::: Input for this task

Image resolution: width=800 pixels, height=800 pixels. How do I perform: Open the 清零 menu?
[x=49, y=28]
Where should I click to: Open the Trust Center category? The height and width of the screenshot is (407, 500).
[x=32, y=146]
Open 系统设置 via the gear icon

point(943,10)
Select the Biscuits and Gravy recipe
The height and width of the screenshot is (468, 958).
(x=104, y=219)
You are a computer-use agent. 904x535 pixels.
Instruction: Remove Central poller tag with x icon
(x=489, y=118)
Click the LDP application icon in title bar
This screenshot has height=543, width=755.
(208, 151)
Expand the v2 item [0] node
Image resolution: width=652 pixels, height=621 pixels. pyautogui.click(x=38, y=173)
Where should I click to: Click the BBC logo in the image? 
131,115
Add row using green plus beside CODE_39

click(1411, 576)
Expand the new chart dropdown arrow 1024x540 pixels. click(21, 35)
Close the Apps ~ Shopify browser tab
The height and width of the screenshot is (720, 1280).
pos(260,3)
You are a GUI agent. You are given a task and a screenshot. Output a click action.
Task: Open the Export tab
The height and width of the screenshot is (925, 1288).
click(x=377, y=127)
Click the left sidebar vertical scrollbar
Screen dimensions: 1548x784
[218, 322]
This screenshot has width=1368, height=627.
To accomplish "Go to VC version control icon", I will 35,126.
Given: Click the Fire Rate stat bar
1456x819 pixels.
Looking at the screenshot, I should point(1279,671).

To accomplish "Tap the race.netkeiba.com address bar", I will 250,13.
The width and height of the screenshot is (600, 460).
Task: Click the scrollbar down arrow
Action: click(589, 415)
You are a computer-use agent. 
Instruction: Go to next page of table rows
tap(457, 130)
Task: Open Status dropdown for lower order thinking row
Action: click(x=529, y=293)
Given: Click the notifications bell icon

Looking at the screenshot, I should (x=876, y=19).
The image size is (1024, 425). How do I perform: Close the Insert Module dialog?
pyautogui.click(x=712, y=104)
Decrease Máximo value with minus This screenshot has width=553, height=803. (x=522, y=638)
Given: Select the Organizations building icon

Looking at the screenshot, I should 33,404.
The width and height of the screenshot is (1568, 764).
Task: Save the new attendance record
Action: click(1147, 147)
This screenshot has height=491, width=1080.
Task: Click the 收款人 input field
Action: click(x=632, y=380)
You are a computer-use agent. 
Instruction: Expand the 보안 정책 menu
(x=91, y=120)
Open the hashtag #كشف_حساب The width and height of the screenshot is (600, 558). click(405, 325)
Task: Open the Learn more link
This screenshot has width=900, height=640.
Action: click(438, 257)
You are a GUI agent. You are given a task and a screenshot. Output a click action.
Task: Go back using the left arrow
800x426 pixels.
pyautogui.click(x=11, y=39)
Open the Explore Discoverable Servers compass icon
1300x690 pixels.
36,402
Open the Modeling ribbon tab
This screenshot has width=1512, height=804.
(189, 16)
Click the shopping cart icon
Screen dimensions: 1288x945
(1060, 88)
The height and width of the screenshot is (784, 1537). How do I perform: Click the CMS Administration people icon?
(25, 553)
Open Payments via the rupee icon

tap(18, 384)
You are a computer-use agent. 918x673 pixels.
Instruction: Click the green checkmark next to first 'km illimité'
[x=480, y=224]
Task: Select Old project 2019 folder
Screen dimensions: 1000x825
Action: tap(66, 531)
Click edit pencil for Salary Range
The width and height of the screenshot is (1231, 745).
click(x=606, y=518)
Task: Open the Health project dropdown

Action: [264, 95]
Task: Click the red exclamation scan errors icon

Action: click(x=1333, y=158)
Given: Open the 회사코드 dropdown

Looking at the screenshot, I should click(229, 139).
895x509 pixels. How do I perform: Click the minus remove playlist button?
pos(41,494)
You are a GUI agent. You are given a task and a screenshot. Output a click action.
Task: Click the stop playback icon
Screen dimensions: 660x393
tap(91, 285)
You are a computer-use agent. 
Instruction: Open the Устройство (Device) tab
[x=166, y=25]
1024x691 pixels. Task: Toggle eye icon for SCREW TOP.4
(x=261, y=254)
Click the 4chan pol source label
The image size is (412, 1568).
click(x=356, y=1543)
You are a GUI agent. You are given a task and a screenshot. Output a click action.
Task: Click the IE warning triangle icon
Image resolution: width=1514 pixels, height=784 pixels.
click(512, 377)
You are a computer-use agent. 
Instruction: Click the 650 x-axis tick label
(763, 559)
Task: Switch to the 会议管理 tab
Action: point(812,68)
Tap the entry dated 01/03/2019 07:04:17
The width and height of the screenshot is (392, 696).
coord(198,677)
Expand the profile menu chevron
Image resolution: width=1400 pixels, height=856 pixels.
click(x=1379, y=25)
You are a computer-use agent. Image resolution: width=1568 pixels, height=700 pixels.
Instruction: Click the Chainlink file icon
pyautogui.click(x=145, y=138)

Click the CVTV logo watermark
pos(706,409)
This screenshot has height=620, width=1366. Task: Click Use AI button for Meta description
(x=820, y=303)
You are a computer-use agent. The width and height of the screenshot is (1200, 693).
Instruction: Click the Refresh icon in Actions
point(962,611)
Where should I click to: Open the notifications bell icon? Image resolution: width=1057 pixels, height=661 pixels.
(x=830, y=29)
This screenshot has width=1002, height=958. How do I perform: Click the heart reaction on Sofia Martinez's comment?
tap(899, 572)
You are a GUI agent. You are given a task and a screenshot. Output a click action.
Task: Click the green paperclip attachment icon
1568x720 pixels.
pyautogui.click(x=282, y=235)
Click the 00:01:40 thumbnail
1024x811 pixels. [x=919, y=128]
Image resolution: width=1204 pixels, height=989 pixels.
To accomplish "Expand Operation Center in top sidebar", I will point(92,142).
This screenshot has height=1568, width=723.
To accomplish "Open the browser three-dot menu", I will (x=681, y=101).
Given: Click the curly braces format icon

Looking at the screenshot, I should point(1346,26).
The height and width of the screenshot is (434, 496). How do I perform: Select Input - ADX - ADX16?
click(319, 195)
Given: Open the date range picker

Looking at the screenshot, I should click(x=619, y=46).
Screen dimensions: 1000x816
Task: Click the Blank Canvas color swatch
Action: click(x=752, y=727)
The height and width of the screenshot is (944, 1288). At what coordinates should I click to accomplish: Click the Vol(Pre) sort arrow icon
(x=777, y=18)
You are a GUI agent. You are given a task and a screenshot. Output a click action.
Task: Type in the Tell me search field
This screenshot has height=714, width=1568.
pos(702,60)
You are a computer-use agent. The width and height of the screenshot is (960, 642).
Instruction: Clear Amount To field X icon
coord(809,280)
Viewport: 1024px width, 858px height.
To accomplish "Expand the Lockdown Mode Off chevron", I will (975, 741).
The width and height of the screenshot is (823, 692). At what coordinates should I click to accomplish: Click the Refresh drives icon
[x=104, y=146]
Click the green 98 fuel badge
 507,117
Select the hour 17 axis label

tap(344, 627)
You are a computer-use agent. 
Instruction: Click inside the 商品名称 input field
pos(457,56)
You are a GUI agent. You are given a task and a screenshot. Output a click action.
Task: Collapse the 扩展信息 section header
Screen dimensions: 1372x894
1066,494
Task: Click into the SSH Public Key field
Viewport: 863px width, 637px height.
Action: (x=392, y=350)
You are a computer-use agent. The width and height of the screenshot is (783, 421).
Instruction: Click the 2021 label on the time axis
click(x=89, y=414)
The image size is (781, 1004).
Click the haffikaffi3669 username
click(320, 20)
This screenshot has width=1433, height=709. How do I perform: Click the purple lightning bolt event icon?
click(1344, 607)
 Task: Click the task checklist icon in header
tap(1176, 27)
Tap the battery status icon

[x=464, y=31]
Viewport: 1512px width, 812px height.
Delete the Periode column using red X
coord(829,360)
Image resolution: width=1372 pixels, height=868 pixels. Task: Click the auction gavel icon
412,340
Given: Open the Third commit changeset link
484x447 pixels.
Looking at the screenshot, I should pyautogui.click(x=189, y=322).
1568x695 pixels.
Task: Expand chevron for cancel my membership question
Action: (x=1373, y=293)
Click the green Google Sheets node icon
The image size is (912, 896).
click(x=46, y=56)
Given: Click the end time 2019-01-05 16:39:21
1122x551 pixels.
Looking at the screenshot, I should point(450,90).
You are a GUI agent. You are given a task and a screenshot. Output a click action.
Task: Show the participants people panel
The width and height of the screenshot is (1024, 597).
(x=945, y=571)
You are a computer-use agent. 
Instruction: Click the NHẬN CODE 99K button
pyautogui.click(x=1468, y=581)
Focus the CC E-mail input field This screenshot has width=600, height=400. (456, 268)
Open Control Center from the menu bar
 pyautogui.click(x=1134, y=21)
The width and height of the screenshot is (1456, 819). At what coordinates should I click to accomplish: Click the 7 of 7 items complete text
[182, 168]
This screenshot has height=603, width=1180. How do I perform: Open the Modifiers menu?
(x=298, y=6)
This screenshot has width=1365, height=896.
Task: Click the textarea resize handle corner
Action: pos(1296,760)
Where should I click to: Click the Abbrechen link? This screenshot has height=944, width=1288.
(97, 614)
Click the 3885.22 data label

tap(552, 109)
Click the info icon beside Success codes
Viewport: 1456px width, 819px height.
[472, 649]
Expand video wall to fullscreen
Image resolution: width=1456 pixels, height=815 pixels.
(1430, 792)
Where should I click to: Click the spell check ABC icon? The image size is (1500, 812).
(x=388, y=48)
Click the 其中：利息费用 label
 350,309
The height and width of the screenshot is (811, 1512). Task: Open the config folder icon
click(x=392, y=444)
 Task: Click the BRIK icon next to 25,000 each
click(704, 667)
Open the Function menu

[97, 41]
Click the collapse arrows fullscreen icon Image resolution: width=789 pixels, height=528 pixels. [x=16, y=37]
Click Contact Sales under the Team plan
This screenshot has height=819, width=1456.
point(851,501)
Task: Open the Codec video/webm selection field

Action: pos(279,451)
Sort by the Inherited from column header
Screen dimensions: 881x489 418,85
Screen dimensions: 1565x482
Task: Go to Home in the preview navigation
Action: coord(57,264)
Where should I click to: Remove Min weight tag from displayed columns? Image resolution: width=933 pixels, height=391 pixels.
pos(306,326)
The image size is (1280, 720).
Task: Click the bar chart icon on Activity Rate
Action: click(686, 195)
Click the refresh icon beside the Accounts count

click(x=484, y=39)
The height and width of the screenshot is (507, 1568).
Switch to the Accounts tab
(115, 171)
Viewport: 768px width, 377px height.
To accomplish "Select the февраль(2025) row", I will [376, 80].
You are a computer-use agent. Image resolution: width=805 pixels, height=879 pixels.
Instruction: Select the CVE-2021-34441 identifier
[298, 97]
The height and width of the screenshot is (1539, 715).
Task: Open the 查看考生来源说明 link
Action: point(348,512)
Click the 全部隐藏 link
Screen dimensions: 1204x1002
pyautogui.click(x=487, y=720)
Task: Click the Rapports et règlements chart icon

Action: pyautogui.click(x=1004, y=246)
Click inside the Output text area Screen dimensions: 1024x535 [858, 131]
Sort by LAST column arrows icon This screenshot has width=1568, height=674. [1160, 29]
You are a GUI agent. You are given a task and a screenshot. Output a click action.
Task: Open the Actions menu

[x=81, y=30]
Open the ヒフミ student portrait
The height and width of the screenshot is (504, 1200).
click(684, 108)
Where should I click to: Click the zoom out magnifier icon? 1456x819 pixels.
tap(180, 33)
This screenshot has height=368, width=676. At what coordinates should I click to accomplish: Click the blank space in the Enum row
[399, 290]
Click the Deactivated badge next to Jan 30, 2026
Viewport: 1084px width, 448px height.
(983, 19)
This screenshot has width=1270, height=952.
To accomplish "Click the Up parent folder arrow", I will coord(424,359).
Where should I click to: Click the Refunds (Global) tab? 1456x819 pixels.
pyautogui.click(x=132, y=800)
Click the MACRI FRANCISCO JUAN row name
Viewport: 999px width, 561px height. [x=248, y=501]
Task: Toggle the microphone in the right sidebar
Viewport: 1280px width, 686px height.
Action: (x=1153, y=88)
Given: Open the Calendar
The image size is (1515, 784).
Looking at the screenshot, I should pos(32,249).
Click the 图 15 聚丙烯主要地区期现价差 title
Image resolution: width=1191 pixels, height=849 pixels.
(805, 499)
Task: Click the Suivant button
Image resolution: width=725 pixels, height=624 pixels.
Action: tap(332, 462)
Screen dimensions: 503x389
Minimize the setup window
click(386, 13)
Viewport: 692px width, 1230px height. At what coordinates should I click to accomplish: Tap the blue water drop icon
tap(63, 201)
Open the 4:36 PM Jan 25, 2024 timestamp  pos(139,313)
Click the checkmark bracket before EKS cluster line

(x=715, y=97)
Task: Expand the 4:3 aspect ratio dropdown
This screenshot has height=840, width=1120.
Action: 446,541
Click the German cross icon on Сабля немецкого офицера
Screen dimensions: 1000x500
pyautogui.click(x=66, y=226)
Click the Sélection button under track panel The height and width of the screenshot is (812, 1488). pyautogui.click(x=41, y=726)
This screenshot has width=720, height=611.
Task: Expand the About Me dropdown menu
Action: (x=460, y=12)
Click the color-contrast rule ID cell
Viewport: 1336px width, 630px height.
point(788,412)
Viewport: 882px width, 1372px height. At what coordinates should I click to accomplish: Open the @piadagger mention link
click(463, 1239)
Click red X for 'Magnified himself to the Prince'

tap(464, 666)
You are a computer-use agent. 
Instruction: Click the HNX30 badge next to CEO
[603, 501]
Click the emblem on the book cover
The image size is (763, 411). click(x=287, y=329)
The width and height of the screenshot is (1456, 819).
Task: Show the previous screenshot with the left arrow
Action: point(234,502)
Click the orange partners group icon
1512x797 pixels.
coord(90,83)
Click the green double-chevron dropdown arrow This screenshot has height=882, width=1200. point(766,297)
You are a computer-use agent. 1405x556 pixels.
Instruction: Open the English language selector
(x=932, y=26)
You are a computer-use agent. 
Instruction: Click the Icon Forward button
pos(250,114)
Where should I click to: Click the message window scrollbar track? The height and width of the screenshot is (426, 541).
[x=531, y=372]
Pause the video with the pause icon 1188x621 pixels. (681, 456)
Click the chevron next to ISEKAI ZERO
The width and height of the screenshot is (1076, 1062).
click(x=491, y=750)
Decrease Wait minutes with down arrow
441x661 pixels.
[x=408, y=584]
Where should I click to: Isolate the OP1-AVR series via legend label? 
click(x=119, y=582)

::::::

■ Description of the task ■
Please shift every answer coordinate up by 81 and write out the data again, beginning at its first line and stopping after the line that has "(x=104, y=219)". Keep each request and every other line unchanged.

■ Output of the task ■
Image resolution: width=800 pixels, height=800 pixels. How do I perform: Open the 清零 menu?
[x=130, y=109]
Where should I click to: Open the Trust Center category? The height and width of the screenshot is (407, 500).
[x=113, y=227]
Open 系统设置 via the gear icon

point(1024,91)
Select the Biscuits and Gravy recipe
The height and width of the screenshot is (468, 958).
(x=185, y=300)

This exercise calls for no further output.